Urza thought of Mishra, spoke to Mishra. No one else, not even his master-student, Tawnos, could have grasped the shifting symmetries his thoughts had imposed on the ancient metal.

“As if it had been your thumb,” Urza conceded to the wind. Impulse, like friendship, had been Mishra’s gift.

Urza could almost see him standing there, brash and brilliant and not a day over eighteen. An ice crystal died in Urza’s lashes. He blinked and saw Mishra’s face, slashed and tattered, hanging by flesh threads in the cogs of a glistening engine.

“Phyrexia!” he swore and hurled the shard into the storm.

It bounced twice, ringing like a bell, then vanished.

“Phyrexia!”

He’d learned that word five years ago, the very day of the cataclysm, when Tawnos had brought him the sylex.
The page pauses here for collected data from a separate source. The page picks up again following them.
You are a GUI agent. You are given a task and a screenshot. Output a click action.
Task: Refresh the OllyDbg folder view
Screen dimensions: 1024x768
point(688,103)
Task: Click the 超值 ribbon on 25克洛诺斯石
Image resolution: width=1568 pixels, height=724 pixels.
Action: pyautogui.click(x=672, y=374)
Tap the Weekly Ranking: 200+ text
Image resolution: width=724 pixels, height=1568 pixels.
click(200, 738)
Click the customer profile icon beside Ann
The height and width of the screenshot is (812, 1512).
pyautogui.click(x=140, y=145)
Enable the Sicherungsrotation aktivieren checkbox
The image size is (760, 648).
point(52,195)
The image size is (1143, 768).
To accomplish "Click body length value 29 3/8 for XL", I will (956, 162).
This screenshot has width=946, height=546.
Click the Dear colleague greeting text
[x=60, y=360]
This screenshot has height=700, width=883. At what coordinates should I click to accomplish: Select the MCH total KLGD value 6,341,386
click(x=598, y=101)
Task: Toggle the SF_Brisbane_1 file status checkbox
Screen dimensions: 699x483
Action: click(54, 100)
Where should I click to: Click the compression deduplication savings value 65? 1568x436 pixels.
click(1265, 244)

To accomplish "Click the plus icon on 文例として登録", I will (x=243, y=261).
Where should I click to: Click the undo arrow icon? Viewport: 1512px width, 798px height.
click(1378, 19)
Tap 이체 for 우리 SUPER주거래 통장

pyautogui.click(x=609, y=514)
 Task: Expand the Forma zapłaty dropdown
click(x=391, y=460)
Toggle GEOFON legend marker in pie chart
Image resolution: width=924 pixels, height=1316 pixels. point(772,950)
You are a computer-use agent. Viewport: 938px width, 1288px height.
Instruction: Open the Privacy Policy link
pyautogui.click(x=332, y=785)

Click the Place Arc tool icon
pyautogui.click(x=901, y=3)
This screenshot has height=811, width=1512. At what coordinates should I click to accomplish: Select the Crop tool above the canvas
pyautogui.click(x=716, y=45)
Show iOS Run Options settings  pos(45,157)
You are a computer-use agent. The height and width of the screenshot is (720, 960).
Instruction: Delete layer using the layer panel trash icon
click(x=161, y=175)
Tawnos had gotten the bowl from Ashnod and, for that reason alone, Urza would have cast it aside. But he’d fought Mishra once already that fateful day. For the first time, Urza had poured himself into his stone, the Mightstone, and if his brother had been a man, his brother would have died. But Mishra had no longer been a man; he hadn’t died, and Urza needed whatever help fate offered.

In those chaotic moments, as their massed war engines turned on one another, there’d been no time to ask questions or consider implications. Urza believed Mishra had transformed himself into a living artifact, and that abominable act had justified the sylex. It was after, when there was no one left to ask, that the questions had surfaced.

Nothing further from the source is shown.